◆ **PROBLEM TO SOLVE**: Leaving out the pictures, please reproduce exactly and only the lines from the one that contains "Where should I" through the last line below.

===== ENTRIES PROVIDED =====

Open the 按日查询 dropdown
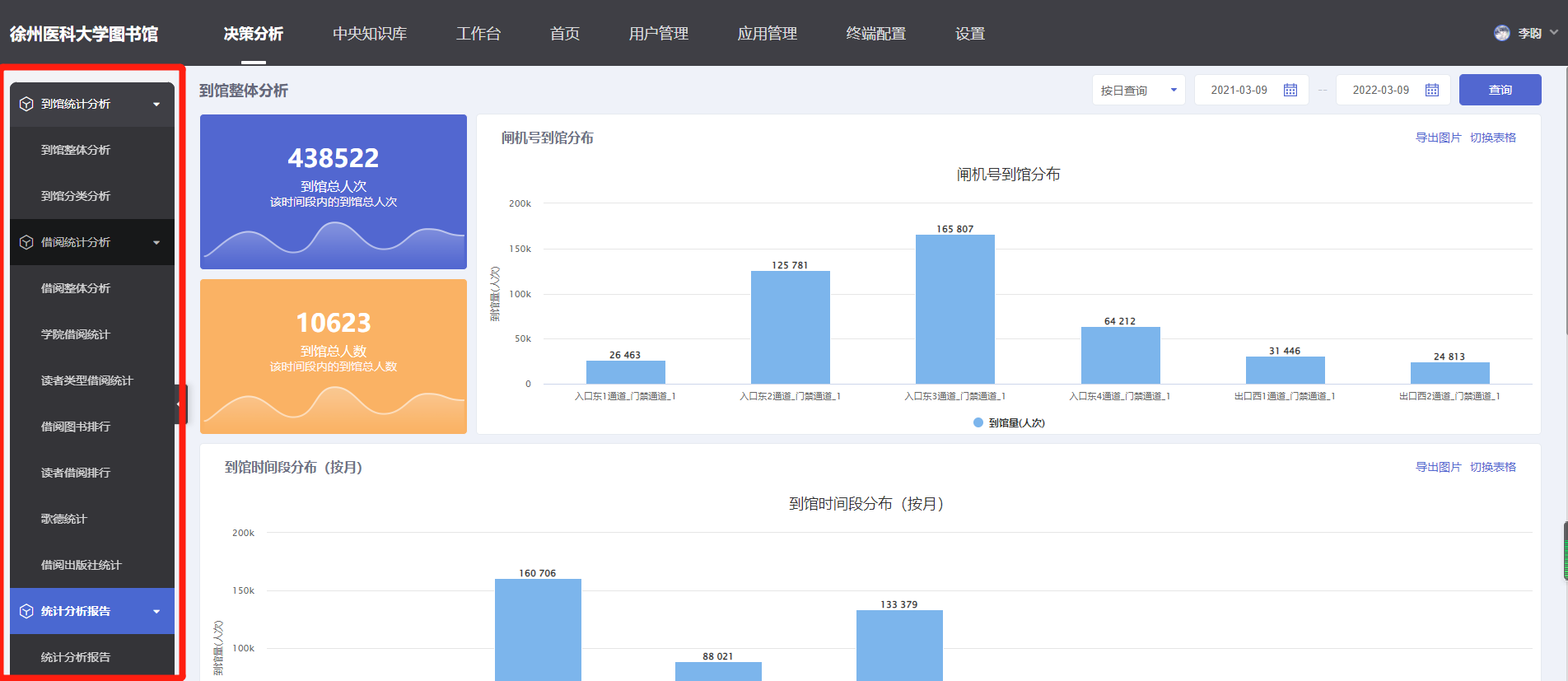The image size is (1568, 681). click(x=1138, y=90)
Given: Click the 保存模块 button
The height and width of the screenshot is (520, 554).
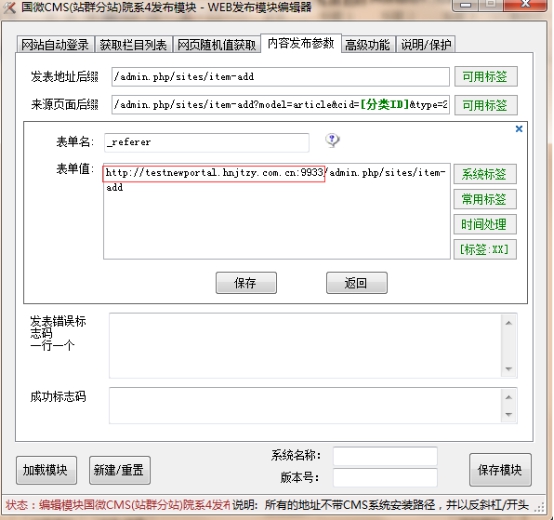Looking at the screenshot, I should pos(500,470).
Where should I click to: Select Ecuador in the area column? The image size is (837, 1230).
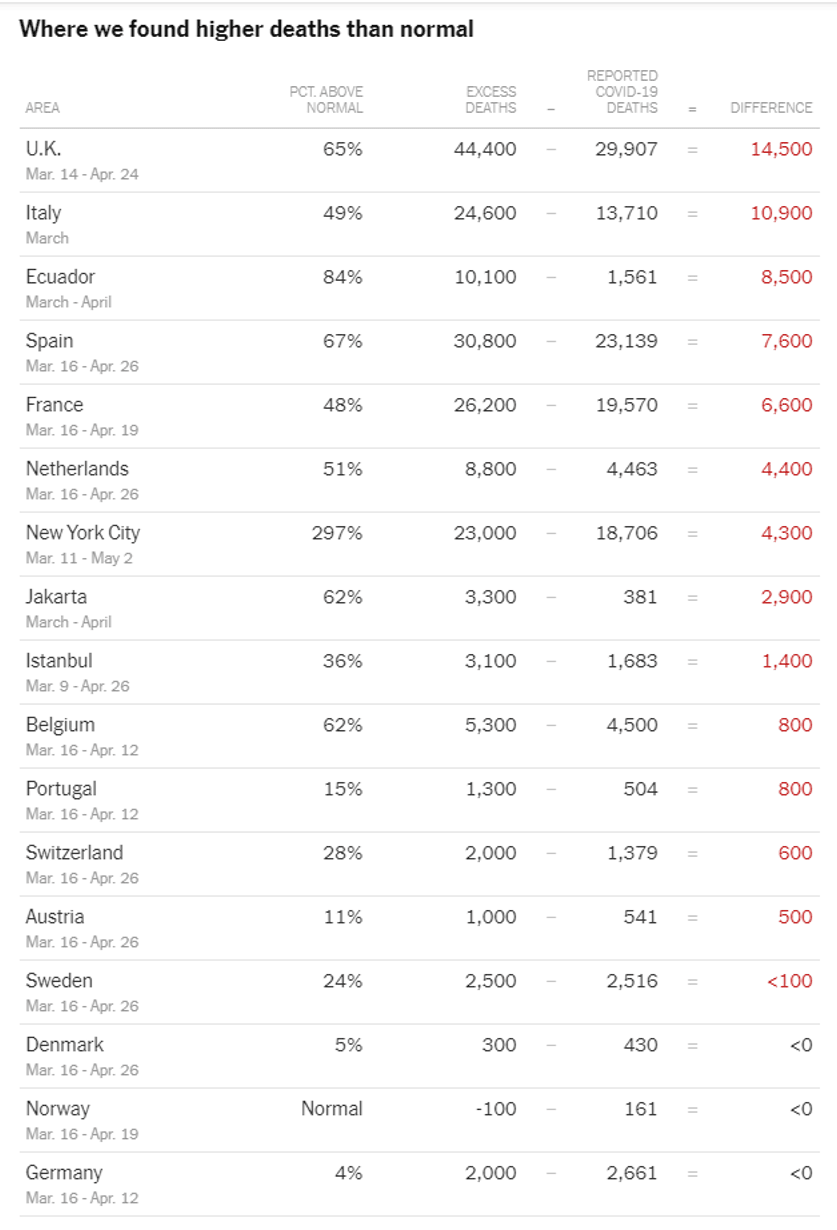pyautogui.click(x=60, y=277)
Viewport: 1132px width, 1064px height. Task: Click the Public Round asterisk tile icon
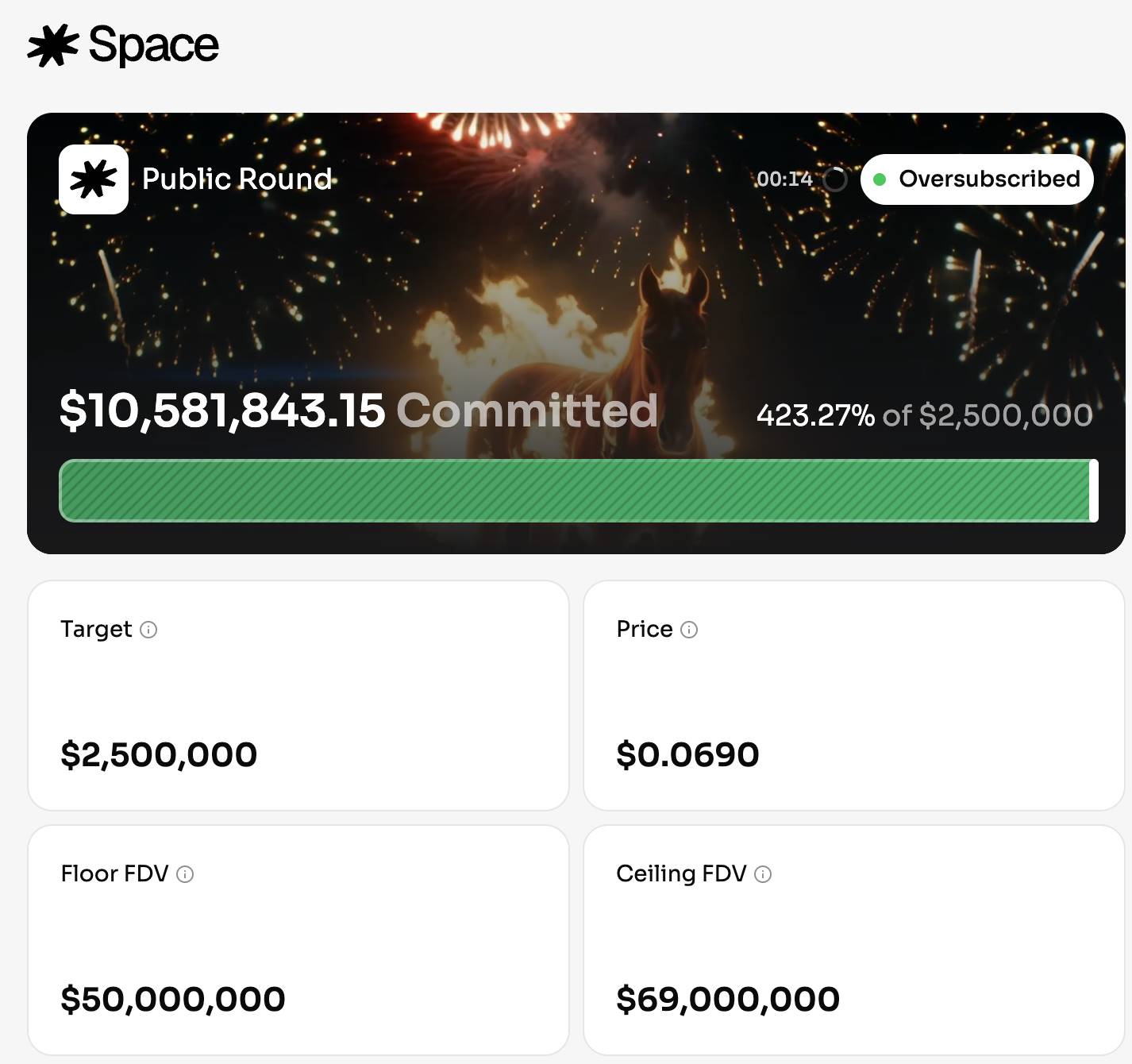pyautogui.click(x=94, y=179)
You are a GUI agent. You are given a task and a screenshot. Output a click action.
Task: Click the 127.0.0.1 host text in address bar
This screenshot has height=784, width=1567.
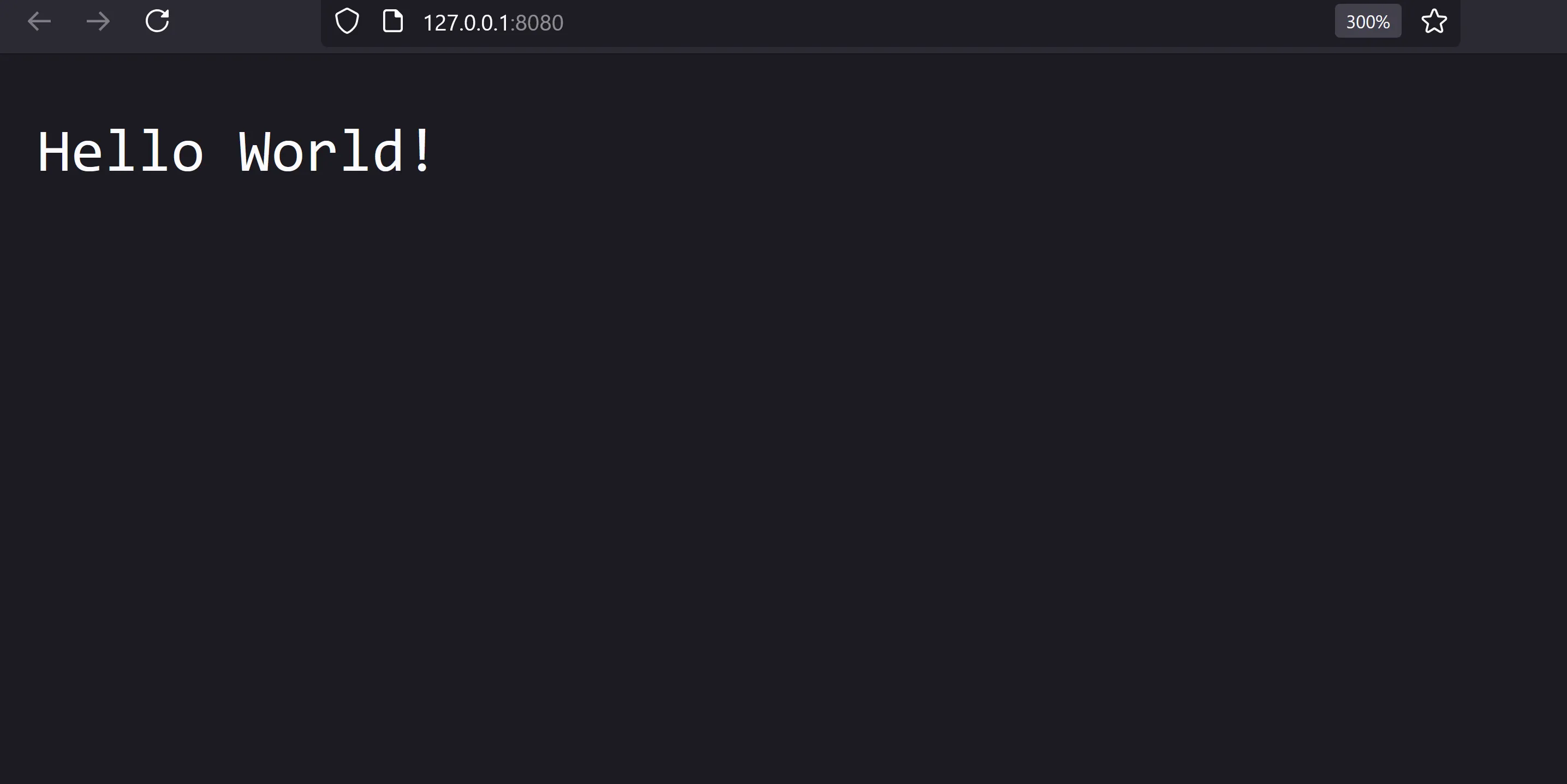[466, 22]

=====

◆ **OUTPUT**:
Where should I click to: Select Ecuador in the area column? The image size is (837, 1230).
pyautogui.click(x=60, y=277)
Viewport: 1132px width, 1064px height. Task: Click the Public Round asterisk tile icon
pyautogui.click(x=94, y=179)
You are a GUI agent. You are given a task and a screenshot. Output a click action.
Task: Click the 127.0.0.1 host text in address bar
This screenshot has height=784, width=1567.
[466, 22]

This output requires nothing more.